= TASKS TO PERFORM =
a: Return the stretch of the HealthSphere chatbot text from "http://127.0.0.1:8080/" through "HealthSphere chatbot engine.", copied word for word.
b: Extend the HealthSphere chatbot text, picking up right after its last sentence.

= EXTRACTED TEXT =
────────

HEALTHSPHERE

healthsphere chatbot description:

The HealthSphere chatbot is a Python-based application developed using Flask, NLTK (Natural Language Toolkit), and various web technologies such as HTML, CSS, and JavaScript. Its primary purpose is to provide information and assistance related to skin and bone-related diseases.

Key Features:

Python: The backend logic of the chatbot is implemented in Python. It leverages libraries such as NLTK for natural language processing tasks.

Flask: The web application framework Flask is used to build the chatbot's web interface. Flask provides routing, templating, and other functionalities necessary for web development.

NLTK: The chatbot utilizes NLTK for natural language processing tasks, including tokenization, lemmatization, and semantic analysis. NLTK helps the chatbot understand and respond to user queries effectively.

HTML, CSS, JavaScript: The frontend of the chatbot is designed using HTML for structure, CSS for styling, and JavaScript for interactive elements. This ensures a user-friendly and visually appealing interface.

Skin and Bone-related Diseases: The chatbot specializes in providing information and support related to skin and bone-related diseases. It can answer queries, provide relevant resources, and offer assistance to users seeking information about these specific health conditions.

programming language used : Python, nltk, flask, HTML, css, JavaScript

contributors

Uday kumar swamy (A20526852)

pre-requisites for mac-os/windows

These are all the required libraries to run the application, please run the below command to install the libraries

pip install -r requirements.txt

Steps to Run the Code

Follow these steps to run the HealthSphere Chatbot code:

Step 1: Navigate to the HealthSphere Folder

Go to the "healthsphere" folder located in the Step 1 location.

Step 2: Run the Flask Application

Open a terminal or command prompt, navigate to the "healthsphere" folder, and run the following command:

python app.py

Step 3: Access the Web Application

Open your web browser and enter the following URL in the address bar:

http://127.0.0.1:8080/

Step 4: Crawl Data

Once the web application is open in your browser, click on the "Crawl Data" button.

Step 5: Parse Data

After crawling the data, click on the "Parse Data" button to parse the crawled data.

Step 6: Query the Engine

You can now type your message and press Enter in the chatbox to query the HealthSphere chatbot engine.

System Design

Components Description

In this section i will be describing the 3 components used in this application

Crawler
Parser
Query Engine

Crawler Components Description

This crawler is designed to retrieve disease information data from the National Institute of Arthritis and Musculoskeletal and Skin Diseases (NIAMS) website. It utilizes the Python libraries requests and Beautiful Soup (bs4) for this purpose.

Components

Requests Module: The requests module is used to send HTTP requests to the NIAMS website and retrieve the webpage content.

────────

= DATA SEGMENT =
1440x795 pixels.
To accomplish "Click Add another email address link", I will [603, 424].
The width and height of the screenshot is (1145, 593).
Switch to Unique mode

────────

= TASK-BY-TASK ANSWERS =
a:
http://127.0.0.1:8080/

Step 4: Crawl Data

Once the web application is open in your browser, click on the "Crawl Data" button.

Step 5: Parse Data

After crawling the data, click on the "Parse Data" button to parse the crawled data.

Step 6: Query the Engine

You can now type your message and press Enter in the chatbox to query the HealthSphere chatbot engine.

b:
Beautiful Soup (bs4): The Beautiful Soup library is employed for parsing the HTML content of the webpage and extracting relevant information.

Functionality

Fetching Disease Information: The crawler navigates to the NIAMS website's page containing information on various diseases related to arthritis, musculoskeletal, and skin conditions.
Scraping Data: Using Beautiful Soup, the crawler parses the HTML content of the webpage and extracts relevant information about different diseases, including their names and associated links to PDF documents.
Saving PDF Documents: The crawler identifies the links to PDF documents for each disease and downloads them into a local directory for further processing.
Error Handling: The crawler includes error handling mechanisms to handle exceptions gracefully, ensuring smooth execution even in the presence of unexpected issues such as network errors or malformed HTML content.

By combining the capabilities of the requests and Beautiful Soup libraries, the crawler efficiently gathers disease information from the NIAMS website and stores PDF documents locally for subsequent analysis and processing.

Parser Component Description

The parser component utilizes the Natural Language Toolkit (NLTK) to parse downloaded documents. It also utilizes the fitz module for PDF parsing capabilities and includes TfidfVectorizer and cosine_similarity for text analysis.

Functionality

Parsing Downloaded Documents: The parser component processes the downloaded PDF documents using the fitz module, which provides functionalities for parsing PDF content.
Tokenization: After parsing the documents, NLTK's tokenization techniques are employed to break down the text into individual tokens. Tokenization involves splitting the text into words, sentences, or other meaningful units.
Vectorization with TfidfVectorizer: The parsed text data is then vectorized using TfidfVectorizer, which converts text data into numerical vectors based on the term frequency-inverse document frequency (TF-IDF) representation. This step is crucial for preparing the text data for further analysis.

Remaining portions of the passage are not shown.